In this regard, I want to make the case that the Shogunate is, first and foremost, a mirror. Unlike the First Age, or the Second Age, it does not have much substance, or even the illusion of substance, to itself. Instead, it functions as a kind of mirror against which the First and Second Age are held up, perpetually trapped in some liminal space between them, and bordered on either side by a cataclysmic event that reshapes the world in its entirety, the Shogunate is an absence solely defined by what it isn't. When the First Age is reflected in the Shogunate's mirror, the Shogunate serves the role of degeneration, representing a collapsing age lacking in the magic, the wonder, and the advancement and sophistication of the First Age. In Sidereal astrology, from the First Age, the Shogunate is the constellation of the Haywain in its descending aspect. When the First Age is reflected in the mirror of the Second Age, or rather the Realm, despite its greater command of artifacts, the Shogunate serves the role of disunity, representing a lack of central power and uniting animus lacking in order, governance, and restraint; a Hero-esque parable for the need for a powerful ruler unlike the ineffective Shoguns that preceded the Scarlet Empress. In Sidereal astrology, from the Second Age, the Shogunate is the constellation of the Captain in its descending aspect.

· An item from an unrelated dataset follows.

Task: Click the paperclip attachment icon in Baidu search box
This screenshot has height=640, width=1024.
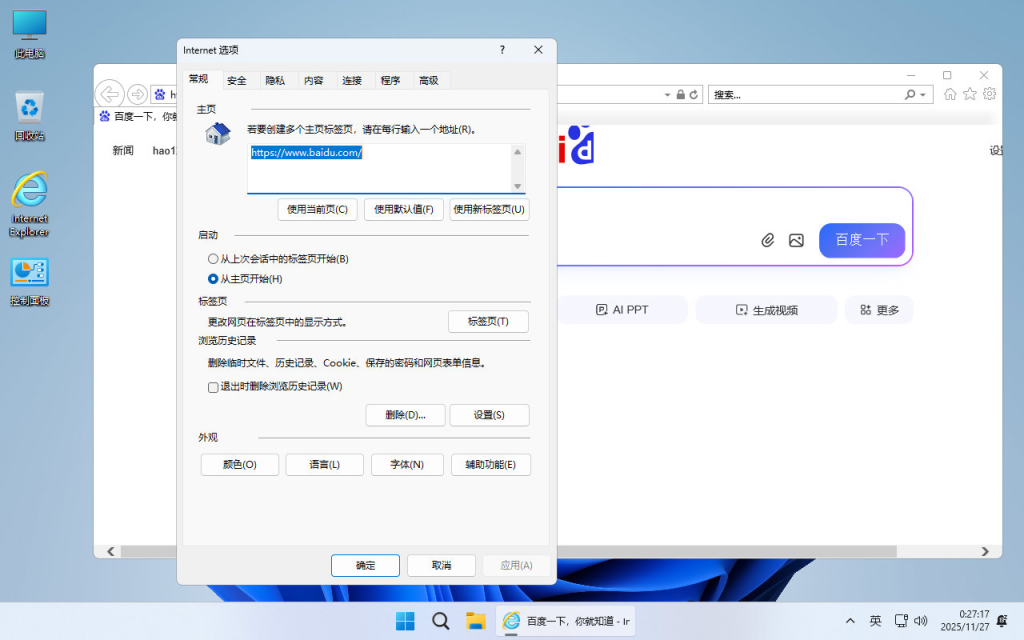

Regardless of which standpoint, the Shogunate is never itself, because the Shogunate has never quite been sure of what "it" is. Indeed, the gameline itself seems to have held a fundamental ambivalence on its role, seeing it as an always somewhat awkward transitory period. While it is not even mentioned by name in First Edition, a different perspective from what I will describe as a subsequently increasingly flanderized perspective presents itself: For deades, strife wracked the Realm as the last remaining Solars fought against destruction. Much of the glory of the First Age was lost then, and much of the knowledge as well. In the ruins, the Dragon-Blooded set up a military government and ruled for centuries. It was not the grandeur of the Realm's heyday, nor was it entirely peaceful, but it was devoid of the vast atrocities and terribleindulgences that had driven the Dragon-Blooded to regicide.5 Despite this, in my humble opinion, quite solid presentation, the Shogunate disappears completely from the narrative in several books of early First Edition, most infamously in Blood and Salt, where the narrative seems to jump directly from Usurpation to Age of Sorrows. And already five years later, from when Exalted was first published in 2001, its successor edition tells us that [the] Terrestrial Exalted now ruled in the Solars' place, establishing a Shogunate in place of the Deliberative. Yet as year followed year, the glories forged in the First Age failed and could not be replaced. For century upon century, Dragon-Blood fought Dragon-Blood for dwindling magical weapons and resources, hiding the true resources for their conflicts behind the ideologies of leaders long since lost to history.6 Thus, already by early Second Edition, a radically different view of the Shogunate had come to take place; why did this happen?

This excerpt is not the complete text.